EXERCISE BRIEF – Reproduce each line of the items below verbatim, leaving out the pictures.

Data records:
:::

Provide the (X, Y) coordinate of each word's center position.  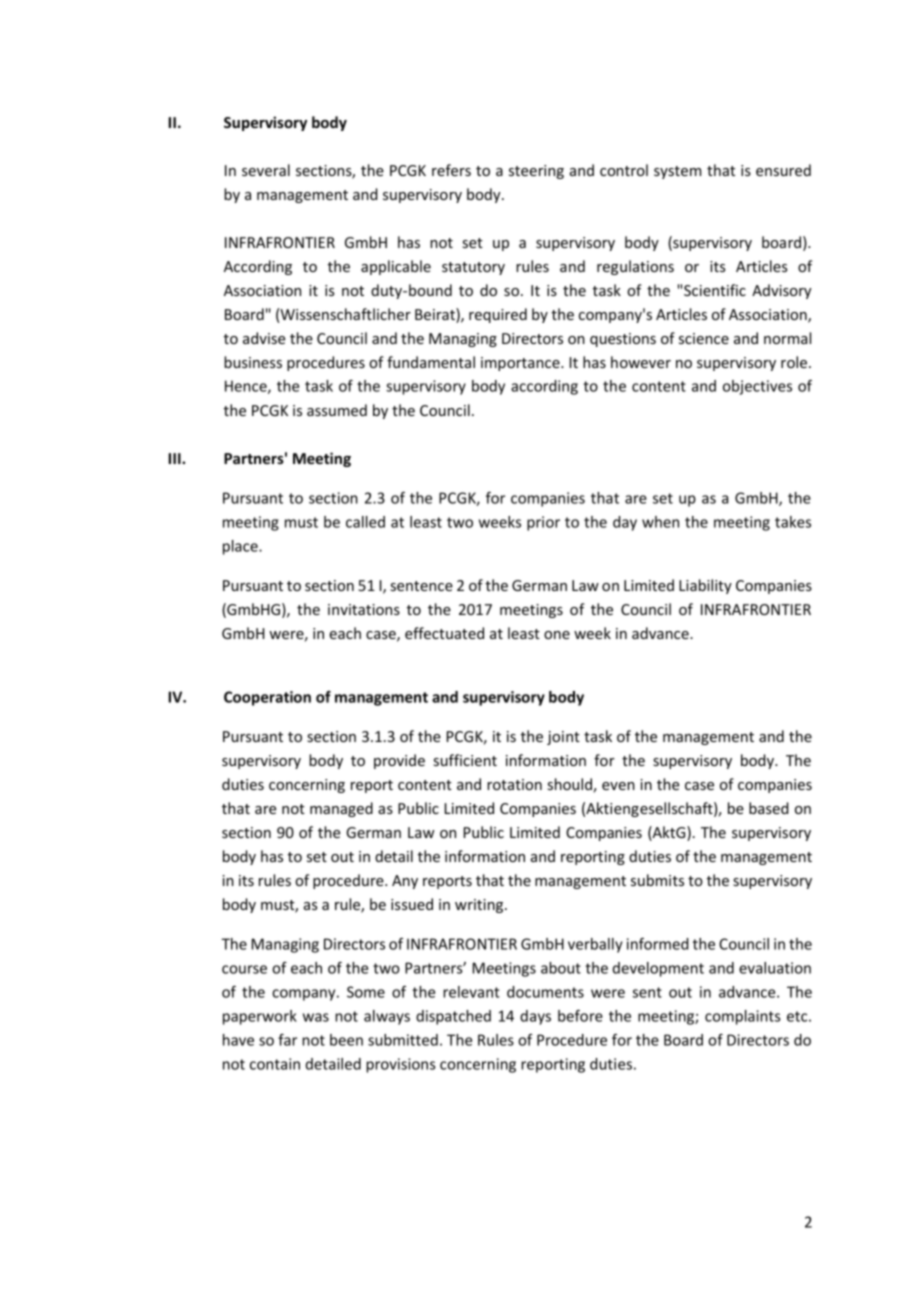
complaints (743, 1017)
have (238, 1040)
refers (451, 170)
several (266, 170)
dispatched (453, 1017)
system (677, 172)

:::

COMPLETE OUTPUT –
Provide the (X, Y) coordinate of each word's center position.  
complaints (743, 1017)
have (238, 1040)
refers (451, 170)
several (266, 170)
dispatched (453, 1017)
system (677, 172)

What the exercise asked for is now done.